### What to work on
Search the material for the word "will" and report each line where it turns up.

═══

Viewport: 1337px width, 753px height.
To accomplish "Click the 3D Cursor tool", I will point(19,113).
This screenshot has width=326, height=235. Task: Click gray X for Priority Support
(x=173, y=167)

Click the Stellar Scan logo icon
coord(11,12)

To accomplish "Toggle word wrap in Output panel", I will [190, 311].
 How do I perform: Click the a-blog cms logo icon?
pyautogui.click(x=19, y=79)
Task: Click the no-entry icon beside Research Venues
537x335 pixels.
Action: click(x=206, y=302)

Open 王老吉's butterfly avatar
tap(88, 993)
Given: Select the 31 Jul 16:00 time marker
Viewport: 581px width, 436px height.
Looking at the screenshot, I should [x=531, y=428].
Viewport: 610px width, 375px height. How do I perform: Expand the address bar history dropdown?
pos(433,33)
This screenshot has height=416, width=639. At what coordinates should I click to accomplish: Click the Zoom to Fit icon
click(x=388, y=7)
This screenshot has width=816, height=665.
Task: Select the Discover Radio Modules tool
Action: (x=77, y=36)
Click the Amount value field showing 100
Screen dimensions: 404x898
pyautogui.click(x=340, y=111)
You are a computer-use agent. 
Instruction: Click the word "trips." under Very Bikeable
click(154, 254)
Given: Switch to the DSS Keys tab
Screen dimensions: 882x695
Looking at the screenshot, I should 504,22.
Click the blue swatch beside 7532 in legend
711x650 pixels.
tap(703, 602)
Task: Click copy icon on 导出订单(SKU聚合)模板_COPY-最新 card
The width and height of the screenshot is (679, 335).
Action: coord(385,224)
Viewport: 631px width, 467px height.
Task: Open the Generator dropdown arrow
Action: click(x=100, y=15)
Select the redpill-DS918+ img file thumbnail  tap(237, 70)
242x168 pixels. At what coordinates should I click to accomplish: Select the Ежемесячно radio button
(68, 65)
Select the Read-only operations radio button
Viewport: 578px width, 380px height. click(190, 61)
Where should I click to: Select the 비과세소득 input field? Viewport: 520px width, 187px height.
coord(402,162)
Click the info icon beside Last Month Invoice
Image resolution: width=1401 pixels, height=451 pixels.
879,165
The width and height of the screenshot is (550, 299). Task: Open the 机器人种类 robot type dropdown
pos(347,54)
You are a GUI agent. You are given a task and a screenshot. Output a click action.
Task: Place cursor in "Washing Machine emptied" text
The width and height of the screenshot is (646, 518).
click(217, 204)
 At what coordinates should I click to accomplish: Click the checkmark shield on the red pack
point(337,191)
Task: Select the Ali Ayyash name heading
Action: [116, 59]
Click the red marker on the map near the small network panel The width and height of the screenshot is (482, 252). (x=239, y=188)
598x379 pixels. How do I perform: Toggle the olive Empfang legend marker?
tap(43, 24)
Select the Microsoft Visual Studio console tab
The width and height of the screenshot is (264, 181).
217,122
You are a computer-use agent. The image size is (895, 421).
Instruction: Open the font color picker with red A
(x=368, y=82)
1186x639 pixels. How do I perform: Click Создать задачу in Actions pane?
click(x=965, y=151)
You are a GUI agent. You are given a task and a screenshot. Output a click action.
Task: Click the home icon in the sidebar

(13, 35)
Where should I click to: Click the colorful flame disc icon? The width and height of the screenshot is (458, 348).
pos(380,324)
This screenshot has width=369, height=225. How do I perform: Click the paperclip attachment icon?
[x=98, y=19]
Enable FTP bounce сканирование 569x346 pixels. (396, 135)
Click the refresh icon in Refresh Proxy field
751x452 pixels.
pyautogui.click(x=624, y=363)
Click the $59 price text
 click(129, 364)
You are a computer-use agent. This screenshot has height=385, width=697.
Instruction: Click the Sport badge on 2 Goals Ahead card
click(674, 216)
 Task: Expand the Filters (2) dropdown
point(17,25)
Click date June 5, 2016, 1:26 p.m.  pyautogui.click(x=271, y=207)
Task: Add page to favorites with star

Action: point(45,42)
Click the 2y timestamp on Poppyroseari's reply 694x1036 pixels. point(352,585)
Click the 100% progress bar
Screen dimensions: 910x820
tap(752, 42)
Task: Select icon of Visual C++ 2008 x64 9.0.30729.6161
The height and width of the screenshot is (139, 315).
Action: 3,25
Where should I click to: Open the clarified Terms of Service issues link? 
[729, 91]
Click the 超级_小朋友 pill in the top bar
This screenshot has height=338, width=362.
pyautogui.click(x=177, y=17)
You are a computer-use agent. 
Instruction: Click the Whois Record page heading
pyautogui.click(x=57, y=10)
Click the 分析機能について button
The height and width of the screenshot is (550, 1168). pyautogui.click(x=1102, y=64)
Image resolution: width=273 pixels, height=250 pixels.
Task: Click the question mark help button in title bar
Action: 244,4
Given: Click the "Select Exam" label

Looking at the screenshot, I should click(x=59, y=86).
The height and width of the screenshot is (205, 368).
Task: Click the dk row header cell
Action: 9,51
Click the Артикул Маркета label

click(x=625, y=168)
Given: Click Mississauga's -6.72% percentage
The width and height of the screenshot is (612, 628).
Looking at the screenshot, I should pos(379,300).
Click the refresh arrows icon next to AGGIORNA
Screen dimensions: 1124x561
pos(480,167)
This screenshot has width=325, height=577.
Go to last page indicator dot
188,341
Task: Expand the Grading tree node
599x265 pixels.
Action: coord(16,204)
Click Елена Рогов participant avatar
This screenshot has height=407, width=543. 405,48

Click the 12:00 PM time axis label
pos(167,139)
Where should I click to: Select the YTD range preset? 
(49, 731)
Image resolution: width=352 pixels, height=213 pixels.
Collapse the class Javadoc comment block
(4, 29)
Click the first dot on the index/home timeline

═══

### Expected output
To accomplish "Click the 3D Cursor tool", I will point(19,113).
To accomplish "Toggle word wrap in Output panel", I will [190, 311].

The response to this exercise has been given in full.